§ **Makale**
◆ ◆ ◆ ◆ ◆

561 entry daha
  • grigoriy petrov tarafından finlandiya'nın kalkınma hikayesi hakkında yazılıp ülkemizde ise 'atatürk'ün okulların müfredatına konulmasını istediği kitap' olarak anılan eser. günümüzden 100 yıl kadar önce yazılmış bir kitap, dolayısıyla o günlerin koşulları ile değerlendirmek gerek. karakterler gerçek hayattan esinlenilmiş olsa da idealize edilmişler. ayrıca didaktik bir dille yazıldığı için okumak bir miktar zor gelebilir.

    benim ilgimi çeken "köylüler" başlıklı bölüm oldu. bu bölümü okurken hofstede'in kültürel boyutlar teorisi içinde yer alan güç mesafesi kavramını ve atatürk'ün "köylü milletin efendisidir" sözünü düşündüm.

    güç mesafesi, hiyerarşik bir yapı içindeki yetki ve eşitsizlik seviyelerini ifade eder. karar alma gücünün tepede ne ölçüde yoğunlaştığını ve farklı konumlardaki bireyler arasında eşitsiz hakların ne ölçüde kabul edildiğini gösterir. yüksek güç mesafesine sahip kültürlerde, alt konumlardaki bireylerin karar alma süreçlerine katılımı sınırlıdır ve kaderleri genellikle yetkili konumlardakiler tarafından belirlenir.

◆ ◆ ◆ ◆ ◆

Çıkarılan kayıtlar:
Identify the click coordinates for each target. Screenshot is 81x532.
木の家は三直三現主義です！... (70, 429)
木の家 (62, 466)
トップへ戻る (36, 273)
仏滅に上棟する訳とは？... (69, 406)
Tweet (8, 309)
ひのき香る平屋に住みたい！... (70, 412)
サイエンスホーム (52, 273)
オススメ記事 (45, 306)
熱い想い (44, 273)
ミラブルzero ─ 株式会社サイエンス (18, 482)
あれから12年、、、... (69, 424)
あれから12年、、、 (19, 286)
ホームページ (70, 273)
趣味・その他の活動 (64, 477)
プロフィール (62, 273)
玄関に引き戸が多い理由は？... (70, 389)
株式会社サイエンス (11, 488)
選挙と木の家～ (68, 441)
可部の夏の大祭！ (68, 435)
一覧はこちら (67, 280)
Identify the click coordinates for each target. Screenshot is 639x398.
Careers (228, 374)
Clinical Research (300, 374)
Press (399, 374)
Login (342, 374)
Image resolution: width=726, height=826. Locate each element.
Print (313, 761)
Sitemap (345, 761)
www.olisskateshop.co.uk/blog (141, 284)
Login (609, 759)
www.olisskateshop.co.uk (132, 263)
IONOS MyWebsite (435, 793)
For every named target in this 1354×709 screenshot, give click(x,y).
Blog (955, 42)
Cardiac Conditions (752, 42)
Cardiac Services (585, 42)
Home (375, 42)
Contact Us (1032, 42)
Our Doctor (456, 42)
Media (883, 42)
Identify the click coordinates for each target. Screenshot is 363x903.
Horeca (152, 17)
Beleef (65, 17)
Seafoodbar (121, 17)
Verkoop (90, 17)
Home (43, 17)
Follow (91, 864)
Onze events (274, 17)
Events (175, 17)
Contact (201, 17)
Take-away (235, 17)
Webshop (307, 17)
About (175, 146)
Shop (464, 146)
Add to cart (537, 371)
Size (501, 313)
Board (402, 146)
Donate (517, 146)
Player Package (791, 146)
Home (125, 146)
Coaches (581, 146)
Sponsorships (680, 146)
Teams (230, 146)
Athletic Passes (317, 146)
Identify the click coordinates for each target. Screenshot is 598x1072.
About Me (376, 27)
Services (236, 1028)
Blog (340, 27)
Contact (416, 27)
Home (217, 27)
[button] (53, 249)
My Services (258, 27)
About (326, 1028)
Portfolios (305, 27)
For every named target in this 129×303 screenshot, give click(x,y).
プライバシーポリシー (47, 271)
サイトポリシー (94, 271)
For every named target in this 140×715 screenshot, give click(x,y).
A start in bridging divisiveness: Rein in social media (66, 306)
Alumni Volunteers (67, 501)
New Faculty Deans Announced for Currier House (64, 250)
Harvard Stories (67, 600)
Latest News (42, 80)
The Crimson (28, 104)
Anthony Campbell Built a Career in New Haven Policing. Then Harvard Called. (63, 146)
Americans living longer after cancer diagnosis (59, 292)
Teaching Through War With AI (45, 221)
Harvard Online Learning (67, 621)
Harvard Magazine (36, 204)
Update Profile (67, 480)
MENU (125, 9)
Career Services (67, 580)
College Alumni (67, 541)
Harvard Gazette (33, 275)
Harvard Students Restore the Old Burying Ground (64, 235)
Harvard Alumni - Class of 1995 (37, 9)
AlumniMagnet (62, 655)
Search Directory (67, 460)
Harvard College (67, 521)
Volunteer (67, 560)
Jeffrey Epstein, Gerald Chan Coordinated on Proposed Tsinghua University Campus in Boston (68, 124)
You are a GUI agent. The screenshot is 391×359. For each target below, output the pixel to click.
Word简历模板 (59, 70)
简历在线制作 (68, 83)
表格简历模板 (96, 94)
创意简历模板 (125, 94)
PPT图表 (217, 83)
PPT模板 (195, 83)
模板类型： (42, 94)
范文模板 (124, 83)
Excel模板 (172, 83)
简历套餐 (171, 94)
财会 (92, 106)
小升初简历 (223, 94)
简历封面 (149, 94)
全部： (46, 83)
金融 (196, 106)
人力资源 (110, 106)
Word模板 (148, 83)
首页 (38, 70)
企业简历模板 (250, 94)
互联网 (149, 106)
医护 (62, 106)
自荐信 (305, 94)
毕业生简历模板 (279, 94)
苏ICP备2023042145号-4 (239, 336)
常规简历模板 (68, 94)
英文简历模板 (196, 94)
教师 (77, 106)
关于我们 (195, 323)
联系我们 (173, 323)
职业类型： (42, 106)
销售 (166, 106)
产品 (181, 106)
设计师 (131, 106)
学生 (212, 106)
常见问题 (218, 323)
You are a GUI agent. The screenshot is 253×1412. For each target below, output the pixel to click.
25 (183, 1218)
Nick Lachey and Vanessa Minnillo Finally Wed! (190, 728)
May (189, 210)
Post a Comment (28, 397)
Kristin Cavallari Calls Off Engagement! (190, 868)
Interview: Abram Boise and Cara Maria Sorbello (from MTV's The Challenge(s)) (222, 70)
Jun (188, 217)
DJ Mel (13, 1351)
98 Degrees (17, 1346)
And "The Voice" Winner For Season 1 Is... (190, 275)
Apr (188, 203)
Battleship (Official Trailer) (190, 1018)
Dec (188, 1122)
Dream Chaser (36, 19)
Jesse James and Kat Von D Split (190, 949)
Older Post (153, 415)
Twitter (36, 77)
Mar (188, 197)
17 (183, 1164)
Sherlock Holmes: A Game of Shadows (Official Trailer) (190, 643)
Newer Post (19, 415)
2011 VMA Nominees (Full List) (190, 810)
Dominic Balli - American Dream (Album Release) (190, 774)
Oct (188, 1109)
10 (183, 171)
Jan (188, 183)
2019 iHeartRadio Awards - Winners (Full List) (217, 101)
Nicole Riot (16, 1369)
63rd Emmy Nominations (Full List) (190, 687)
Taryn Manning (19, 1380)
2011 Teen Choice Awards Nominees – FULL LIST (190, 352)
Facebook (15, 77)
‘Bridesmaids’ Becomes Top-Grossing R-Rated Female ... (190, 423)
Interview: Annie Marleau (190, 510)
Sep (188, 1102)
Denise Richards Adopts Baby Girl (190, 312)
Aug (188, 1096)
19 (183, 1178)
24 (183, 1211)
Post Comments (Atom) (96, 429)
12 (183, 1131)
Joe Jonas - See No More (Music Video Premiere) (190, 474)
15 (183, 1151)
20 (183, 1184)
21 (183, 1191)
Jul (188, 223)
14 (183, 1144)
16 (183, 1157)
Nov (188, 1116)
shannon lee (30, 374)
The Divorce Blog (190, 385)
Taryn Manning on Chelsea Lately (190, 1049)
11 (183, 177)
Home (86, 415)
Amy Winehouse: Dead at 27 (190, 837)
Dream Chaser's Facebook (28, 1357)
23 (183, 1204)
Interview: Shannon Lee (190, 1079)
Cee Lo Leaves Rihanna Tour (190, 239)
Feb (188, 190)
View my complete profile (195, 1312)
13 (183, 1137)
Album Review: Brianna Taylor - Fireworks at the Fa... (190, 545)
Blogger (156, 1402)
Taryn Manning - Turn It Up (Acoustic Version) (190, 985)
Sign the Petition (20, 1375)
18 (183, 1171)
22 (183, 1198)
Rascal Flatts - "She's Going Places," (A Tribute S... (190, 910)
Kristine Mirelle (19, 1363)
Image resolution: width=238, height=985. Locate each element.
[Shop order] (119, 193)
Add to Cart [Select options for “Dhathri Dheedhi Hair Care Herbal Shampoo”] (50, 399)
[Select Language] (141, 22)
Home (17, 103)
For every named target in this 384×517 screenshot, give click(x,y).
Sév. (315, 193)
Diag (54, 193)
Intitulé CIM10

◆ ◆ ◆ ◆ ◆

§ **Görev yönergesi**
Makaleye göre kitapta yazarın ilgisini çeken bölümün başlığı nedir?

§ **Tam yanıt**
"Köylüler" başlıklı bölüm.